Below is a paper I wrote for my Worship class. I thought it might be nice to share.

          The assignment is to write a reflection paper on my own theology of worship. I’m finding this concept difficult, since I am currently struggling to identify what it is that I believe, and why I worship. I could write a paper regurgitating what I have learned about sacrament, church liturgy, and history, but that isn’t the assignment. Instead, I will write a paper on my truth, and where I am in the process.
            Susan White, in her book Foundations of Christian Worship wrote on Christianity and the social sciences. Since my most recent educational background was rooted in social science, this part of the book spoke to me deeply. White explains worship in a sense that I relate to and often discuss with my atheist friends: “What is fundamentally important in every case is not the historical reliability of the particular story but rather its truthfulness in the deeper sense.”
            The purpose of worship to all religions is about community, tradition, and an upholding of values that are important to that particular culture (White, p 23). It is not whether God actually flooded the earth and Noah was able to gather all creatures, but instead about the story within the story.
 I believe in the resurrection as a historical fact. I believe God walked as a man and suffered and died so that I may live, because I have experienced the grace of God in my own life. That belief is what makes me a Christian. I identify with the biblical accounts of the struggles of the old testament, and enjoy the various interpretations of the word. But I don’t believe it is all God has to say to all people, and I believe it has been used as a weapon in the hands of those who use its texts to oppress and judge others.
 I also believe those who experience God through the teachings of Mohammad, or a connection to Pagan beliefs are every bit as valid as my own. Therefor I struggle with the concept that Jesus is the only way to salvation.
            I believe in baptism. I believe in a commitment to raise children within the teachings of the faith that you identify with, because the support of a church family and the moral impact that has on a child is pivotal. There is also something comforting to me, about following a tradition from those that went before me. We’ve talked extensively in class this semester about teaching congregants why we do what we do, and how the reason behind it is more important than tradition. I think it is vital to know what the reason is behind the symbolism, but I believe there is an inherent value in the tradition as well.
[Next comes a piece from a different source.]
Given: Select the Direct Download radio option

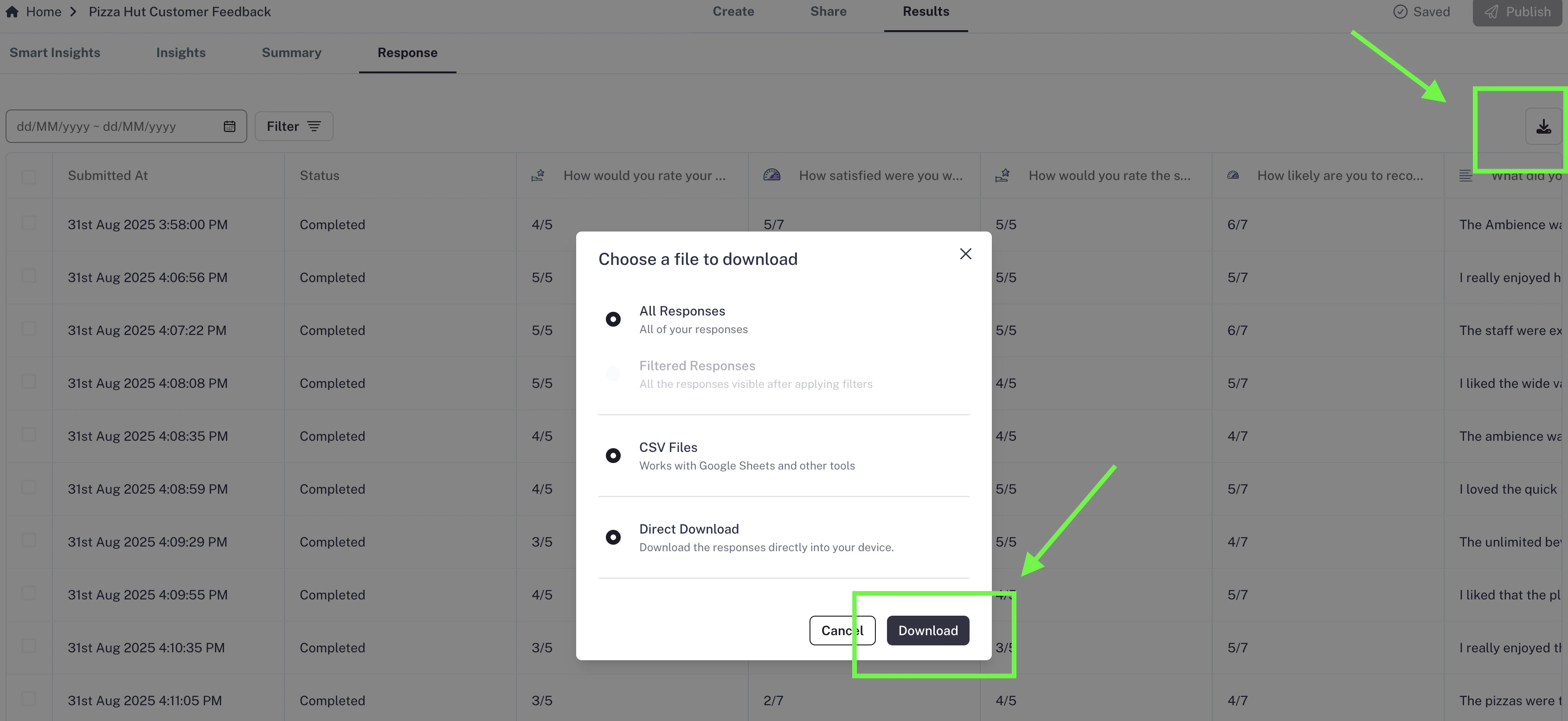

             I believe there is a sanctity in vows that you make before God and others. But I am unsure if I believe there is anything divine about it. I partake in communion every first Sunday of the month. As a symbol for God’s love for me, and a renewal of my faith to God. But I struggle with the concept that we cannot have communion wherever it is requested.
            To fully call myself a Quaker, aside from the obvious of having to become a member, is to walk away from rituals, and Methodist church traditions I find comfort in. Hymn sings, communion, baptism, and a Christ focused service. Yet, when I worship in a Methodist service, I find myself missing the moments of silence, and the emphasis on inviting the spirit to speak through us.
 So often we invite the spirit into our Sunday services, but we do not stop speaking long enough to hear what message we might be receiving. My crisis of faith is feeling stuck between two worlds and not knowing which way to choose. It is not a question of why I worship, it’s a question of which way do I feel closest to God. In one service, I feel myself reaching to God, and in another, I feel God reaching to me.
            Holy Saturday service at Faith United Methodist where I have been attending, gave me time for reflection. The worship committee had arranged the courtyard of the church into “stations” numbered 1-8 and lit with candles. Starting at 7:30 in the evening, individuals were invited to participate in silent reflection at each station. There was a card with a verse, and then a prayer at the bottom.

The courtyard was empty when I arrived, I walked the labyrinth that is inlayed in the cobblestones, reflecting on Good Friday service, my faith journey, and this paper. I earnestly listened for a reply to my questions, but instead of an answer felt a compulsion to sit with my uncertainty a little longer. At the last station, a cross was lit next to a bowl of water. Sitting on the ground next to the crucifix I quietly renewed my promise with God. That I will be still, and go where I am led. That I will walk humbly, and do my best to be her hands.